Entries on where items appear:

((

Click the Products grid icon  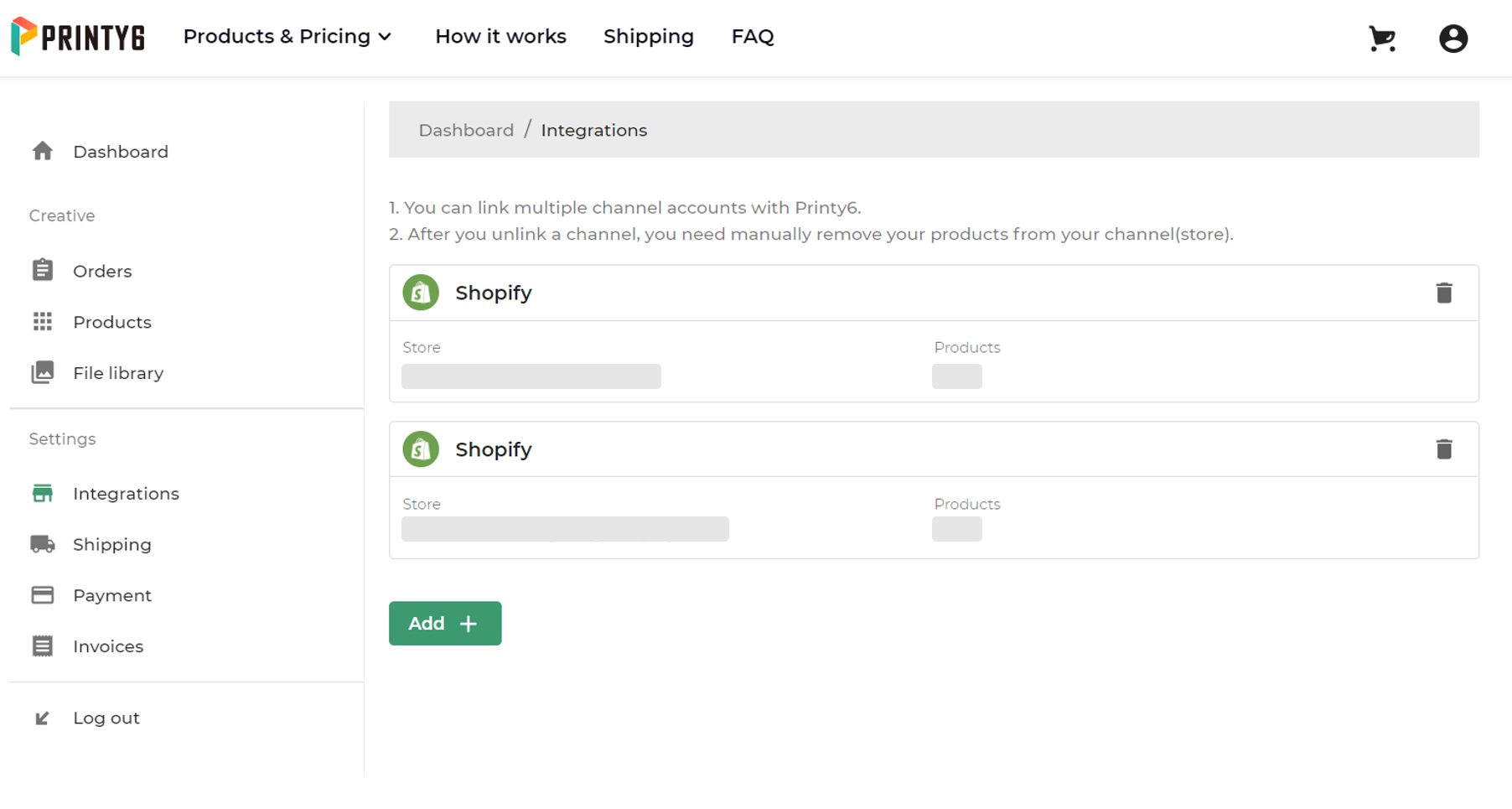(x=43, y=322)
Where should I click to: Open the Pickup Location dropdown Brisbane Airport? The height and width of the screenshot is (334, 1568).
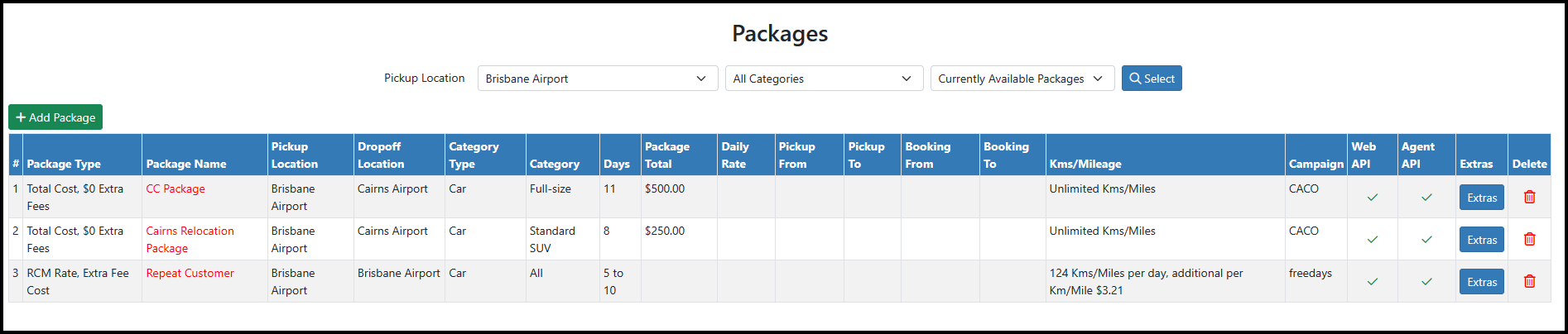597,79

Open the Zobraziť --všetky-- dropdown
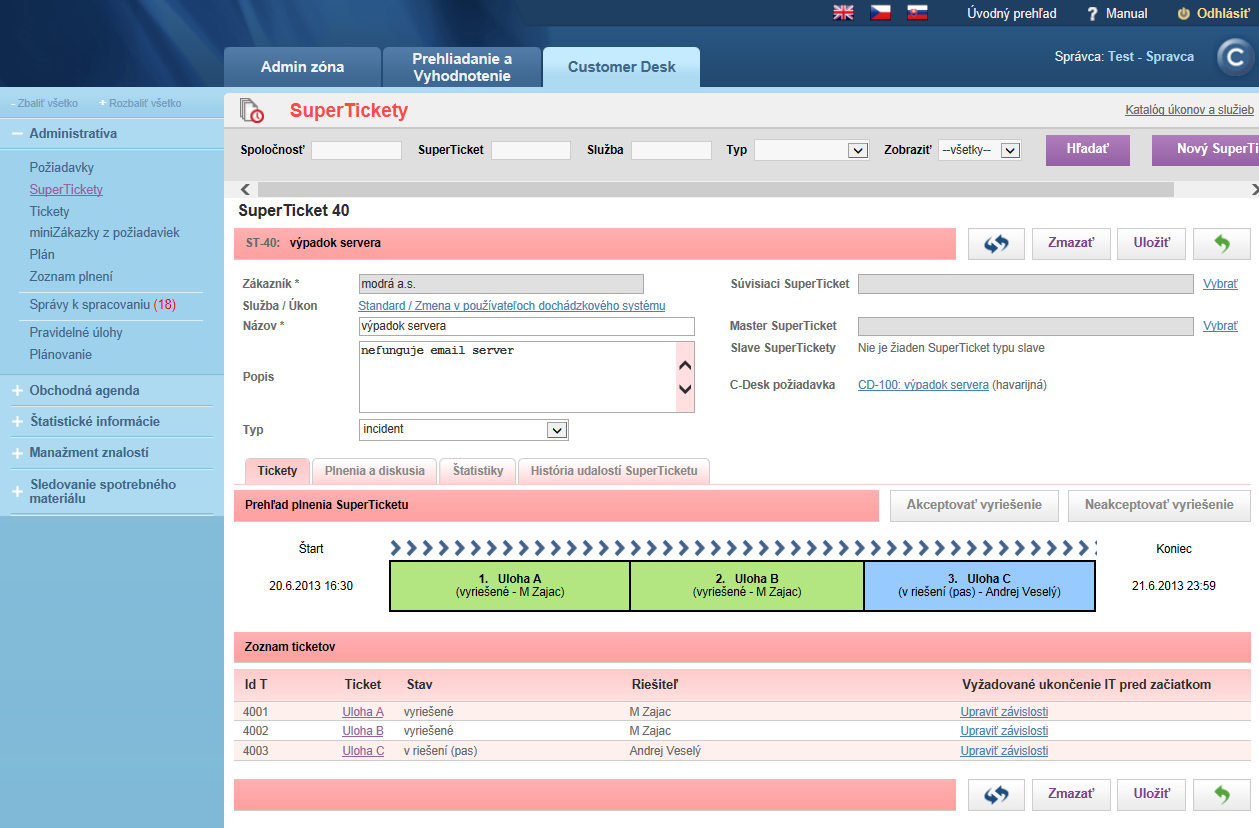[x=979, y=150]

))

What is required:
Count the lines of the records that contain the string "Open", treating uppercase and lowercase as different, and give only the number.

Reply:
2